What is expected:
Exactly the lines from the opening of the data through the line containing "Search (1242, 677)" should be reproduced, please, with nothing added.

START Data records

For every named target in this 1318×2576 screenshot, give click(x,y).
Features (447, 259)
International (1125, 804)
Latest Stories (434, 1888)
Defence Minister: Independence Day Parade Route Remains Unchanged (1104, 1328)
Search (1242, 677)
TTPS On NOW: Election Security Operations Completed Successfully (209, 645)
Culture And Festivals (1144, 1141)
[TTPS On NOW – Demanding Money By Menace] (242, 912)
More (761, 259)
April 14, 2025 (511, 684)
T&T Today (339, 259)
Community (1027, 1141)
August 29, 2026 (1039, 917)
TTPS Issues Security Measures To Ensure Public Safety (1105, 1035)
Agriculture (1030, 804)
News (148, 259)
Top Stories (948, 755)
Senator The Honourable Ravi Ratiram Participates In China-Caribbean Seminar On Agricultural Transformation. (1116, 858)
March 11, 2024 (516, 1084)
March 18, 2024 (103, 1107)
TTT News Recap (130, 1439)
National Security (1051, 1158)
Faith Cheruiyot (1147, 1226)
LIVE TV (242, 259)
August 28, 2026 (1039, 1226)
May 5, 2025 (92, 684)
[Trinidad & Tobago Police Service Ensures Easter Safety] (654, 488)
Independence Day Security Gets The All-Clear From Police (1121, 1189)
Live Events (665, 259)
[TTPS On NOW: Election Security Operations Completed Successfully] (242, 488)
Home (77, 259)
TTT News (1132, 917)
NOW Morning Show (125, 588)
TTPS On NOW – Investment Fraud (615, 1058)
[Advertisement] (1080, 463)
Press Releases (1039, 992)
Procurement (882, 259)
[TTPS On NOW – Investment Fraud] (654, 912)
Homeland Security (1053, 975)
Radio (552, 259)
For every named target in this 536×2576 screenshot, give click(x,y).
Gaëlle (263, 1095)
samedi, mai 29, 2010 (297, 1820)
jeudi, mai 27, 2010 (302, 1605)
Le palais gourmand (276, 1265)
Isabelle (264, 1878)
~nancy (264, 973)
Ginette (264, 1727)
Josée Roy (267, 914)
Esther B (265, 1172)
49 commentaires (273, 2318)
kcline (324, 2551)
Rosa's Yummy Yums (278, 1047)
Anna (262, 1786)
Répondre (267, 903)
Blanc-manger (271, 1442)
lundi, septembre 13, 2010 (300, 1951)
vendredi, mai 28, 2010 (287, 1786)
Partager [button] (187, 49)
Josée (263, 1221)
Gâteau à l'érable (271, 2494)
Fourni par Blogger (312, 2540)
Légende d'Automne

END Data records

Solution below:
For every named target in this 1318×2576 screenshot, give click(x,y).
Features (447, 259)
International (1125, 804)
Latest Stories (434, 1888)
Defence Minister: Independence Day Parade Route Remains Unchanged (1104, 1328)
Search (1242, 677)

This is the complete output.